The devices disclosed herein can be designed to be disposed of after a single use, or they can be designed to be used multiple times. In either case, however, the device can be reconditioned for reuse after at least one use. Reconditioning can include any combination of the steps of disassembly of the device, followed by cleaning or replacement of particular pieces, and subsequent reassembly. In particular, the device can be disassembled, and any number of the particular pieces or parts of the device can be selectively replaced or removed in any combination, e.g., a mechanical insufflator arm, a flexible cover, etc. Upon cleaning and/or replacement of particular parts, the device can be reassembled for subsequent use either at a reconditioning facility, or by a surgical team immediately prior to a surgical procedure. Those skilled in the art will appreciate that reconditioning of a device can utilize a variety of techniques for disassembly, cleaning/replacement, and reassembly. Use of such techniques, and the resulting reconditioned device, are all within the scope of the present application.
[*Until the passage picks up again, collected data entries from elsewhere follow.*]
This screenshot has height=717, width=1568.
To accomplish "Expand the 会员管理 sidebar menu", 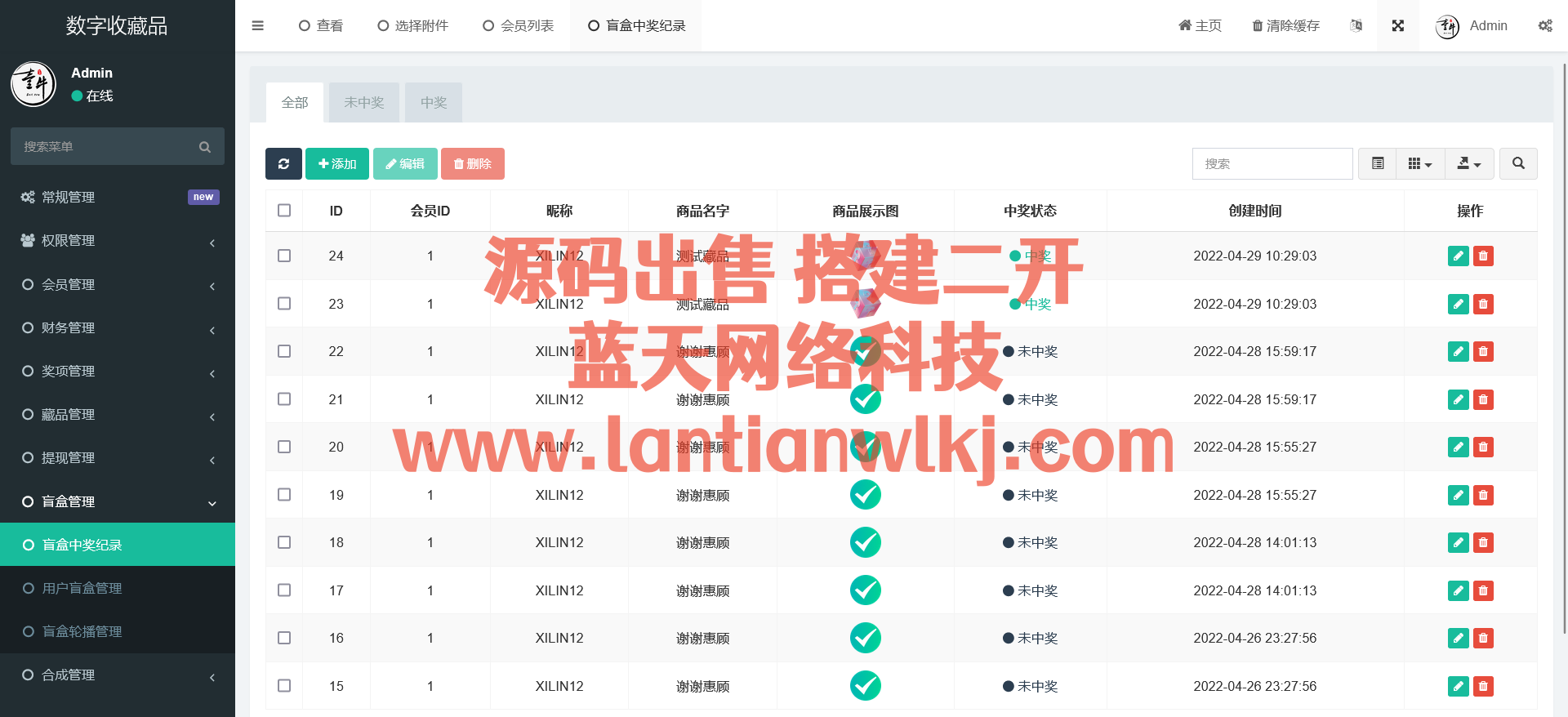I will coord(118,284).
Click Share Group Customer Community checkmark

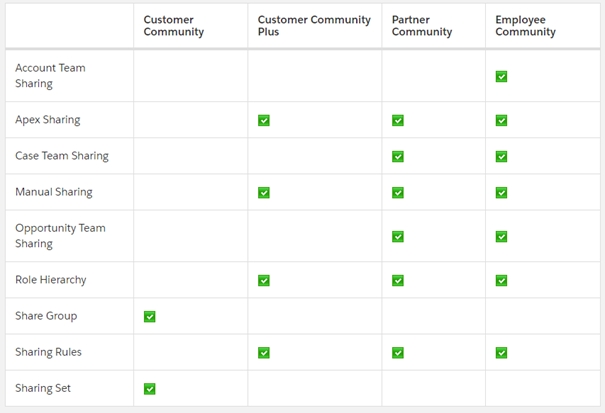[150, 317]
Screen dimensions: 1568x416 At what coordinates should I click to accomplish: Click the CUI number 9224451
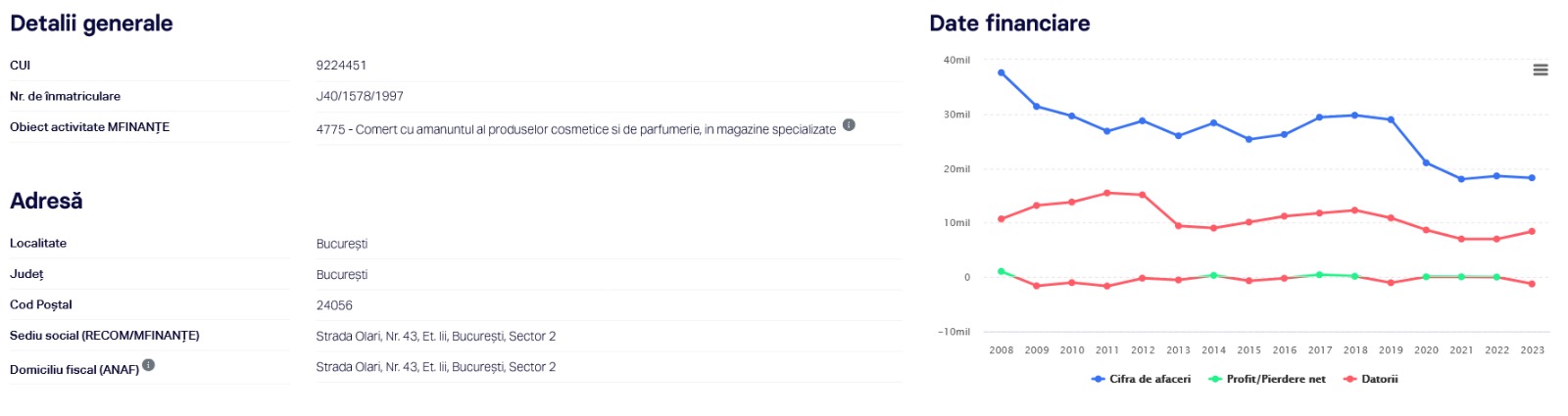pyautogui.click(x=341, y=66)
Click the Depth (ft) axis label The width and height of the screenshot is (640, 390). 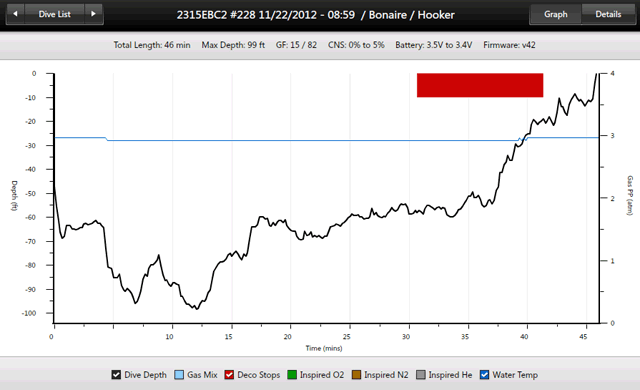tap(14, 195)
Preferably, the invention described herein will be processed before surgery. First, a new or used instrument is obtained and if necessary cleaned. The instrument can then be sterilized. In one sterilization technique, the instrument is placed in a closed and sealed container, such as a plastic or TYVEK bag. The container and instrument are then placed in a field of radiation that can penetrate the container, such as gamma radiation, x-rays, or high-energy electrons. The radiation kills bacteria on the instrument and in the container. The sterilized instrument can then be stored in the sterile container. The sealed container keeps the instrument sterile until it is opened in the medical facility.
One skilled in the art will appreciate further features and advantages of the invention based on the above-described embodiments. Accordingly, the invention is not to be limited by what has been particularly shown and described, except as indicated by the appended claims. All publications and references cited herein are expressly incorporated herein by reference in their entirety.